• Document text:
++++++++

By Bob Duncan
Detailed analysis of Wednesday’s Westminster budget has shown that Air Passenger Duty (APD) in Scotland is set to rise.
The tax hike, which chancellor George Osborne neglected to mention in his speech, was hidden in the fine print of the budget statement and has been condemned by the SNP as the last thing Scotland needs.
The accompanying documents make clear that the Westminster Government will press ahead with a hike in APD from April 1st, increasing the cost of flights to and from all of Scotland’s airports.
APD is a levy charged by the UK treasury on every commercial flight which starts or terminates at a UK airport.
The Scottish government has been arguing for several years that the tax should be devolved to Scotland in order that Scottish airports can be made more competitive, attracting new routes and airlines to Scotland.
Despite devolving APD to Northern Ireland for the similar reasons, Westminster has so far refused to do the same for Scotland.
SNP MSP Colin Keir who convenes the CPG on Aviation and whose constituency is home to Edinburgh Airport said:
“This hike in Air Passenger Duty is extremely bad news for Scotland’s airports and the wider economy.

++++++++

• Dataset excerpt:
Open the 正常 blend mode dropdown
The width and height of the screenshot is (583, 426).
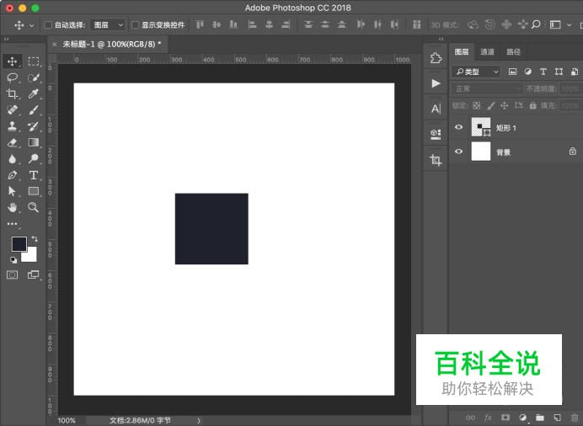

++++++++

Answer these questions from the article on Air Passenger Duty:
1. From what date will the Westminster Government raise the duty?
2. To which part of the UK has Westminster already devolved the duty?
3. Which airport is in Colin Keir's constituency?

1. April 1st
2. Northern Ireland
3. Edinburgh Airport